このように相続不動産の共有はトラブルに発展する可能性があるため、あまりおすすめできません。
協議のうえで相続人を決め、相続不動産の名義変更を行っておきましょう。
法定相続分の差押さえを回避する
相続不動産の名義変更を怠っていると、不動産が差し押さえられるリスクがあります。
たとえば、父の不動産を母、長男、次男で引き継いだものの、名義変更せず放置したケースを考えてみましょう。
長男が借金をしていた場合、債権者は相続人の代わりに法定相続分に基づいて相続登記を行い、不動産のうち長男の持分を差し押さえることができます。
これは「債権者代位による登記」と呼ばれ、民法で定められている権利です。
本来その不動産を相続するはずの親族にまで迷惑がかかるおそれがあるため、早期に遺産分割協議を行い、相続不動産の名義変更を完了させることが重要です。
相続不動産の名義変更は自分でできる?
相続不動産の名義変更手続きは、自分で行うことができます。
特に、関わる相続人が少ない場合や遺言書が残されている場合であれば、自分で手続きを進めることも難しくはありません。

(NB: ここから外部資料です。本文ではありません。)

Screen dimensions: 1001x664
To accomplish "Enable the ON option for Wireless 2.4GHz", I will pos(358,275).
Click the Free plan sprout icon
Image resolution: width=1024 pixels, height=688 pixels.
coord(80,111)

しかし、次のようなケースでは手続きが容易ではないため、専門家へ依頼することをおすすめします。
- 相続人が多いうえに遺言書がない
- 名義変更を長年放置して相続関係が複雑化している
- 相続不動産の数が多く相続税もかかる
- 名義変更を急いで進めたい
これらの状況では、専門家のサポートを受けることで手続きをスムーズに進めることができ、時間や労力を節約できます。
相続不動産の名義変更に必要な5つのステップ
自分で相続不動産の名義変更を行うなら、手続きの流れを理解しておくことが大切です。
相続不動産の名義変更をする際の5つのステップを紹介します。
1. 登記事項証明書で現在の名義を確認する
まずは登記事項証明書を参照して、対象となる不動産の現在の名義を確認します。
過去の相続において名義変更がされていない場合は、さかのぼって名義変更する必要があるためです。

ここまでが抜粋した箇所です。